This is an example of how to use Tensorflow Data Validation (https://www.tensorflow.org/tfx/data_validation/get_started) to detect changes in tabular datasets.

In [1]:
import pandas as pd
import numpy as np
import tensorflow as tf
import tensorflow_data_validation as tfdv


print(tf.__version__)
print(tfdv.__version__)

2.9.1
1.8.0


First we read a tabular dataset with numerical data. This is taken from the UCI Machine Learning Dataset Archive: https://archive.ics.uci.edu/ml/datasets/banknote+authentication.

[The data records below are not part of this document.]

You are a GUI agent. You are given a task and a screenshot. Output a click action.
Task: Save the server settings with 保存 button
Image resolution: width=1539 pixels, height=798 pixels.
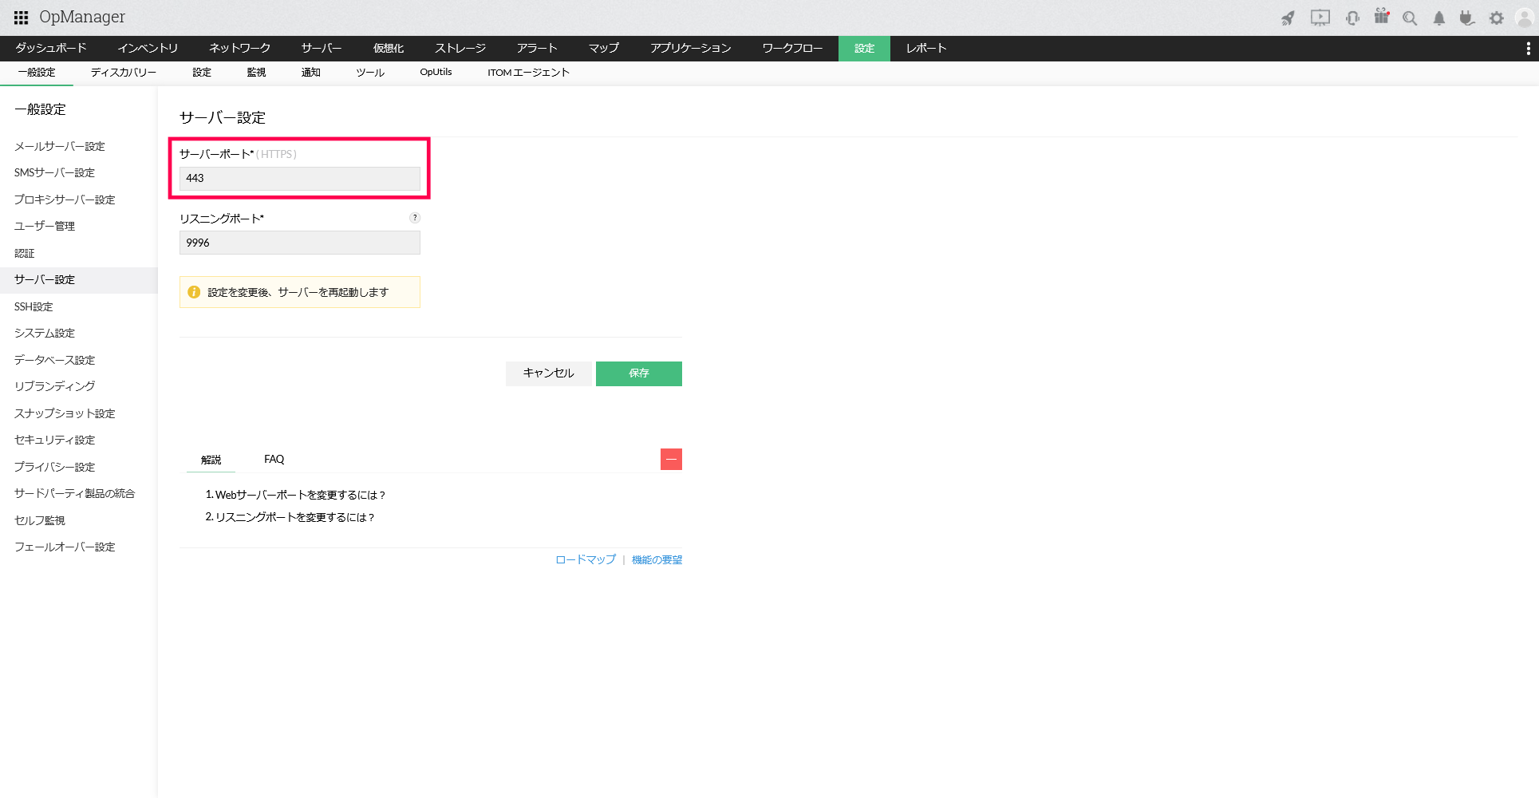click(x=638, y=373)
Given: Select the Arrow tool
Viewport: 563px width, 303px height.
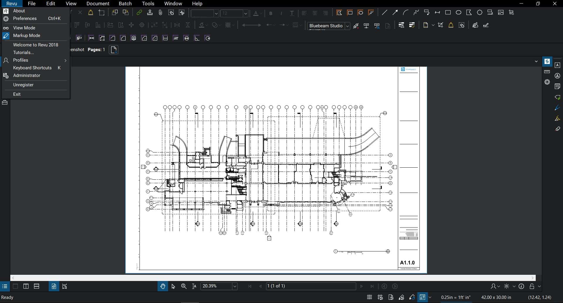Looking at the screenshot, I should [x=395, y=12].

This dataset contains features calculated from pixel values of images of authentic and fake banknotes.

In [2]:
data_df = pd.read_csv(
    "data_banknote_authentication.txt",
    names=["variance", "skewness", "kurtosis", "entropy", "class"]
)
data_df.head()

Unnamed: 0,variance,skewness,kurtosis,entropy,class
0,3.6216,8.6661,-2.8073,-0.44699,0
1,4.5459,8.1674,-2.4586,-1.4621,0
2,3.866,-2.6383,1.9242,0.10645,0
3,3.4566,9.5228,-4.0112,-3.5944,0
4,0.32924,-4.4552,4.5718,-0.9888,0


We split the dataset into a "baseline" and an "update". We use the baseline to generate a schema which contains details of the columns, their data types and other expectations.

In [3]:
baseline_df = data_df.sample(1000, random_state=12345)
update_df = data_df.loc[data_df.index.difference(baseline_df.index), ]

print(baseline_df.shape)
print(update_df.shape)

(1000, 5)
(372, 5)


In [18]:
baseline_stats = tfdv.generate_statistics_from_dataframe(baseline_df)
baseline_stats

datasets {
  num_examples: 1000
  features {
    type: FLOAT
    num_stats {
      common_stats {
        num_non_missing: 1000
        min_num_values: 1
        max_num_values: 1
        avg_num_values: 1.0
        num_values_histogram {
          buckets {
            low_value: 1.0
            high_value: 1.0
            sample_count: 100.0
          }
          buckets {
            low_value: 1.0
            high_value: 1.0
            sample_count: 100.0
          }
          buckets {
            low_value: 1.0
            high_value: 1.0
            sample_count: 100.0
          }
          buckets {
            low_value: 1.0
            high_value: 1.0
            sample_count: 100.0
          }
          buckets {
            low_value: 1.0
            high_value: 1.0
            sample_count: 100.0
          }
          buckets {
            low_value: 1.0
            high_value: 1.0
            sample_count: 100.0
          }
          buckets {
            low_value: 1.0


In [17]:
schema = tfdv.infer_schema(statistics=baseline_stats)
tfdv.display_schema(schema)

Unnamed: 0_level_0,Type,Presence,Valency,Domain
Feature name,Unnamed: 1_level_1,Unnamed: 2_level_1,Unnamed: 3_level_1,Unnamed: 4_level_1
'variance',FLOAT,required,,-
'skewness',FLOAT,required,,-
'kurtosis',FLOAT,required,,-
'entropy',FLOAT,required,,-
'class',INT,required,,-


Now we will validate the "update" part of the dataset against the schema we generated from the baseline.

In [9]:
def validate_update(schema, update_df):
    update_stats = tfdv.generate_statistics_from_dataframe(update_df)
    validation_result = tfdv.validate_statistics(
        statistics=update_stats,
        schema=schema,
    )
    return validation_result

In [19]:
# Update with no anomalies
no_anomaly = validate_update(schema=schema, update_df=update_df)
tfdv.display_anomalies(no_anomaly)

In [20]:
# Update with the "variance" column missing
missing_variance = validate_update(
    schema=schema, 
    update_df=update_df.drop(["variance",], axis=1)
)
tfdv.display_anomalies(missing_variance)

Unnamed: 0_level_0,Anomaly short description,Anomaly long description
Feature name,Unnamed: 1_level_1,Unnamed: 2_level_1
'variance',Column dropped,Column is completely missing